Aufgaben:
1) Welche Schrift von Johann August Eberhard wurde laut dem Text über ihn im Jahr 1776 von der Königlichen Akademie der Wissenschaften in Berlin mit einem Preis ausgezeichnet?
2) Schreiben Sie aus dem Text über Johann August Eberhard die Passage wortgetreu ab, beginnend bei „Johann August Eberhard (auch: Eberhardt;“ und endend bei „und Moses Mendelssohn.“.

Johann August Eberhard

deutscher Philosoph

Johann August Eberhard (auch: Eberhardt; * 31. August 1739 in Halberstadt; † 6. Januar 1809 in Berlin) war ein deutscher Philosoph.

Johann August Eberhard

Eberhard studierte in Halle Theologie, Philosophie und klassische Philologie. 1763 wurde er in Halberstadt Konrektor am Gymnasium und Prediger, 1774 Prediger in Charlottenburg. Er trat in eine enge Verbindung zur Berliner Aufklärung, vor allem zu Friedrich Nicolai und Moses Mendelssohn.

1772 erschien seine erste Veröffentlichung, Neue Apologie des Sokrates, oder Untersuchung von der Seligkeit der Heiden, von der bereits 1773 eine vermehrte Auflage erschien. Er kritisierte hier, im Namen eines rationalen Glaubenssystems, Dogmen der orthodoxen Theologie, darunter die Lehre von der kollektiven Verdammtheit der Heiden sowie die Lehre von der ewigen Höllenstrafe. Eberhard stützte sich zeit seines Lebens auf die Philosophie von Leibniz und Christian Wolff, kritisiert in diesem Werk aber zugleich die Leibnizsche Theodizee wegen der These von der ewigen Verdammnis. Lessing warf Eberhard 1773 in zwei Essays vor, Leibniz missverstanden zu haben (Leibniz von den ewigen Strafen und Des Andreas Wissowatius’ Einwürfe wider die Dreieinigkeit); Eberhard reagierte hierauf 1778 mit einem zweiten Band des Sokrates.

1776 veröffentlichte Eberhard die Schrift Allgemeine Theorie des Denkens und Empfindens, die im selben Jahr mit dem Preis der Königlichen Akademie der Wissenschaften in Berlin ausgezeichnet wurde. Vor allem auf Grund des Erfolgs dieser Schrift erhielt Eberhard 1778 den Ruf als Professor für Philosophie an die damals wichtigste preußische Universität, die Universität Halle. Eberhard wurde damit Nachfolger von Georg Friedrich Meier, der wiederum Nachfolger von Christian Wolff war; Kant hatte zuvor den Ruf nach Halle abgelehnt. Eberhard wurde zu einem der wichtigsten Vertreter der Leibniz-Wolffischen Philosophie (der „Halleschen Schulphilosophie“) und veröffentlichte Schriften zu sämtlichen Bereichen der Philosophie: zur rationalen Theologie, zur Moralphilosophie, zur Ästhetik, zur Erkenntnistheorie, zur Philosophiegeschichte. 1786 wurde er Mitglied der Preußischen Akademie der Wissenschaften in Berlin.

Eberhard war ferner Mitglied der von 1785 bis 1810 bestehenden Literarischen Gesellschaft Halberstadt.

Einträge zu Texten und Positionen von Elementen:
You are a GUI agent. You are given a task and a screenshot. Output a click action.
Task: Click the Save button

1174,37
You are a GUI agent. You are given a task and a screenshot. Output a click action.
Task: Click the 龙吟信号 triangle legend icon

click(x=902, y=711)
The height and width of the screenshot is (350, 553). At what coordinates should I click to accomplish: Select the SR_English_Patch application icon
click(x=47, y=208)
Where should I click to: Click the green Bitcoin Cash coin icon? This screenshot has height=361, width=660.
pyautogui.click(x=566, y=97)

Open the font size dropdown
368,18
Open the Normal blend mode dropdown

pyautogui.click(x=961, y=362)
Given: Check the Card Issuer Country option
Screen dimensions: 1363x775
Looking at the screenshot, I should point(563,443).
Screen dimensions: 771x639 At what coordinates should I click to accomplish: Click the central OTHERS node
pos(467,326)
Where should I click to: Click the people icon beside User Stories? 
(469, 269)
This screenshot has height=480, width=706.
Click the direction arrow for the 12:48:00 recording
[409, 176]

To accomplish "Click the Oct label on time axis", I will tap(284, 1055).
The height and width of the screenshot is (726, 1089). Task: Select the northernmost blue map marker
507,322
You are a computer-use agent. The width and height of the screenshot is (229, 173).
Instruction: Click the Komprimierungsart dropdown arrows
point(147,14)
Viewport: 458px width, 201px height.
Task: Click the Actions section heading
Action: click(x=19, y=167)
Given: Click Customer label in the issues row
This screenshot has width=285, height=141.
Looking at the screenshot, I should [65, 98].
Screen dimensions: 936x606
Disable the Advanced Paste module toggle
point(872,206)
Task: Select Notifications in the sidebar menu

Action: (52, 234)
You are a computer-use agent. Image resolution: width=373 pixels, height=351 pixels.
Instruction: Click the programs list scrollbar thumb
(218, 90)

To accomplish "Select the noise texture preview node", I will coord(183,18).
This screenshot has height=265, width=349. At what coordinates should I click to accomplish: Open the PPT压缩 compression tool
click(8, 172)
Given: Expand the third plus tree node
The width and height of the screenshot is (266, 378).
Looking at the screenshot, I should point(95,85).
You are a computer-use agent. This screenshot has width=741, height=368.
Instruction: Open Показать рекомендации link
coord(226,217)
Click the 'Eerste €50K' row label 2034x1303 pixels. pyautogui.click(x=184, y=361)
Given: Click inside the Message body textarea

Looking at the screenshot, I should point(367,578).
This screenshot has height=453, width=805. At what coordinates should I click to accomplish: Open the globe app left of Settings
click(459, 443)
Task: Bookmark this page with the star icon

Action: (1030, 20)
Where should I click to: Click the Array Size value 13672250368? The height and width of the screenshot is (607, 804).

Antworten:
1) Die Schrift „Allgemeine Theorie des Denkens und Empfindens“.

2)
Johann August Eberhard (auch: Eberhardt; * 31. August 1739 in Halberstadt; † 6. Januar 1809 in Berlin) war ein deutscher Philosoph.

Johann August Eberhard

Eberhard studierte in Halle Theologie, Philosophie und klassische Philologie. 1763 wurde er in Halberstadt Konrektor am Gymnasium und Prediger, 1774 Prediger in Charlottenburg. Er trat in eine enge Verbindung zur Berliner Aufklärung, vor allem zu Friedrich Nicolai und Moses Mendelssohn.